Why Paying Your Homeowners Association Fees Beats Foreclosure?
If you are struggling to make your monthly mortgage payments on your home or condo, you may not want to stop paying your HOA fees. Your association could foreclose before the bank! Many homeowners are unaware of the legal and financial consequences of not paying their dues.
There’s a lot to know about owning a home or condo with a homeowners association. Understanding the consequences of not paying your homeowners association fees is critical.
Your Homeowners Association could file a lien and foreclose
The fact is, in most states the association can place a lien on a your home or condo unit for non-payment and force a foreclosure sale of the property. This could happen even if the owner has been making their mortgage payments.
After a foreclosure sale, the owner is then evicted and the property is transferred either to a third party or to the bank holding the mortgage if the home or condo unit is not purchased at auction.
Your HOA could evict you directly
In some states, other legal remedies exist for non-payment of Homeowners Association fees. The association can file a forcible lawsuit, take possession of your home or condo unit and evict the owner. They then can rent out the property to recover:
Unpaid Homeowners Association fees
Any other fees charged to the unit
If the owner is renting the unit, the tenants can be ordered to pay their rents to the association instead of the owner until the delinquent amounts are caught up.
You may be subject to wage garnishment
Even if the bank forecloses on a property, the prior owner’s responsibility to pay delinquent Homeowners Association fees may not end.
If the association has taken legal action to obtain a personal judgment against the owner, that order to pay stands even if they no longer own the unit. To recover what is owed on the judgment the association may be able to:
Lien on bank accounts
Lien on other assets, such as 401(k)s
Pursue wage garnishments from an employer
Legal fees can exceed the unpaid homeowners association fees
Associations hold a lot of legal power to collect their HOA fees that come with home and condo ownership, and the legal fees to enforce payment can be added to the balance. This can send the total amount due to skyrocket well above your past due fees.
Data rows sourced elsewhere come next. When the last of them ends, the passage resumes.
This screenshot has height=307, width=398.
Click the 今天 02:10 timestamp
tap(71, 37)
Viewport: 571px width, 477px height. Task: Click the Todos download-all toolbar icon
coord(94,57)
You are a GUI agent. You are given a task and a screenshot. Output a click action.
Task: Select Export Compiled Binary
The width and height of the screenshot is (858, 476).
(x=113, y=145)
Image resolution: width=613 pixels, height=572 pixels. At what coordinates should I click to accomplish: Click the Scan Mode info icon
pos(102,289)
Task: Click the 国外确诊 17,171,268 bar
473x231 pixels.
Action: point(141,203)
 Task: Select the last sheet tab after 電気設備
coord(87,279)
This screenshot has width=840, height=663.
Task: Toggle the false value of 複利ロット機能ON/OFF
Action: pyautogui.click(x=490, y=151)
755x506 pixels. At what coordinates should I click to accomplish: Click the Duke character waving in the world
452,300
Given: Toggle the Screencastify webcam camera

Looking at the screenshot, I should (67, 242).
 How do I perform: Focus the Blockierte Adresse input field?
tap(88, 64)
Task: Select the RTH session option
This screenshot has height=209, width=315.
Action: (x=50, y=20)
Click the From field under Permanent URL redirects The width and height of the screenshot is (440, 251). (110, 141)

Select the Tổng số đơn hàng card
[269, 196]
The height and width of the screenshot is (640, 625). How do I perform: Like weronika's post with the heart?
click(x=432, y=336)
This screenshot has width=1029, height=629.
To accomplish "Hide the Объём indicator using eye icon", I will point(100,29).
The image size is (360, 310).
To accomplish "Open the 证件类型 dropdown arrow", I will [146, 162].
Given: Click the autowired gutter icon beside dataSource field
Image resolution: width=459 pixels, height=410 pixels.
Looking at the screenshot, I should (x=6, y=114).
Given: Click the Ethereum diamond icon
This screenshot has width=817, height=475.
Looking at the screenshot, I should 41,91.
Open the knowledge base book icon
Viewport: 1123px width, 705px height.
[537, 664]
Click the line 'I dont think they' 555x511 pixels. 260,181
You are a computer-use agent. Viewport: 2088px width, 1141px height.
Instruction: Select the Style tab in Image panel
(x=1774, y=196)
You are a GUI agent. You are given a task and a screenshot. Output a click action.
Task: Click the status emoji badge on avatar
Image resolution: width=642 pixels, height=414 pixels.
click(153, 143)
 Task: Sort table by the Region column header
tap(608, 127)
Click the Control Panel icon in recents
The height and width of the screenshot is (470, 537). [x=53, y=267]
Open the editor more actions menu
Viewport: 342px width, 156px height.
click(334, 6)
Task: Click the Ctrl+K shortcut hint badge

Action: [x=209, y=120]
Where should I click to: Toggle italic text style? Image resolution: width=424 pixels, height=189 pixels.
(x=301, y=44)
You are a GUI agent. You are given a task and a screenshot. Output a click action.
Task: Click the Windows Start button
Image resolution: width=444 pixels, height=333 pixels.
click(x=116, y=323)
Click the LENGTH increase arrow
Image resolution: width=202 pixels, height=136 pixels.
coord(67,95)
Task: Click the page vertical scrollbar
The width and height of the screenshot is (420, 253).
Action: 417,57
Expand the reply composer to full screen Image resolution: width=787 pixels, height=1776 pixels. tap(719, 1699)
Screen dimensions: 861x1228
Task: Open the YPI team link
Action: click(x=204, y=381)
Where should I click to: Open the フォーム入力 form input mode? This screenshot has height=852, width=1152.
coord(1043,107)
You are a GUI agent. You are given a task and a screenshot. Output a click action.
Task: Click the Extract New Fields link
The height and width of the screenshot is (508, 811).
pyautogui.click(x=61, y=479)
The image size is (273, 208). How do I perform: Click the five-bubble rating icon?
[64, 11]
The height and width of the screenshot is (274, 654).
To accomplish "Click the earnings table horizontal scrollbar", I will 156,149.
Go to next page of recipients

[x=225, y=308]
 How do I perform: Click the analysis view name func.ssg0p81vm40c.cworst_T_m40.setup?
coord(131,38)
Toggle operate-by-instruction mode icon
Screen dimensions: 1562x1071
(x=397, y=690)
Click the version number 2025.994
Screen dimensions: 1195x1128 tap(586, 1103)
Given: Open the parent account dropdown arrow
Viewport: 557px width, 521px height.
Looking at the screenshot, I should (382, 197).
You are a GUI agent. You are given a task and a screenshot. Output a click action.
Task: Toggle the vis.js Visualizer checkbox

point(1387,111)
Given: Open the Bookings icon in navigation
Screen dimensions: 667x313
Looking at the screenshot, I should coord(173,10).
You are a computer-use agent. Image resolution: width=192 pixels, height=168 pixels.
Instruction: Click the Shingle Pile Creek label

You may double or triple your debt to your HOA.
Delinquent HOA fees can derail selling your home
It’s always advisable for owners to continue paying their HOA fees (which are usually much less than a mortgage payment).
However, if you're behind on your association fees, you'll need to pay off the balance in the sale.
Buying a home or condo with a HOA? Read my blog article, 5 Common Reasons Buying a Condo May Fail Due to the Condo Association, which covers excessive delinquencies with an association.
You owe more on your home than the home value
If you have a mortgage, and the remaining mortgage balance is greater than your home value, you could be in a tricky situation.
This process for selling your home is called a "short sale". A short sale takes place when the seller owns more on the mortgage debt than than their current home value. To sell their home, the seller will need to get their lender to agree to the sale, and how the proceeds will be distributed.
If your HOA put a lien on your property, they'll most likely be subordinate to your mortgage(s). This means your mortgage will first be paid from the proceeds of the sale before your HOA fees.
You'll need to either pay off the past due balance, settle it, or have the buyer pay the balance. You may even need to comply with terms and conditions set by your mortgage lender's as a condition of allowing you to sell your home for less than the full pay-off.
Buyer's will sometimes agree to pay it. If you're selling your home as a short sale, it is possible the seller's lender may agree to pay something to the association settle their lien. However, every lender's short sale program guidelines are different, and the amount, if any, paid to an HOA varies.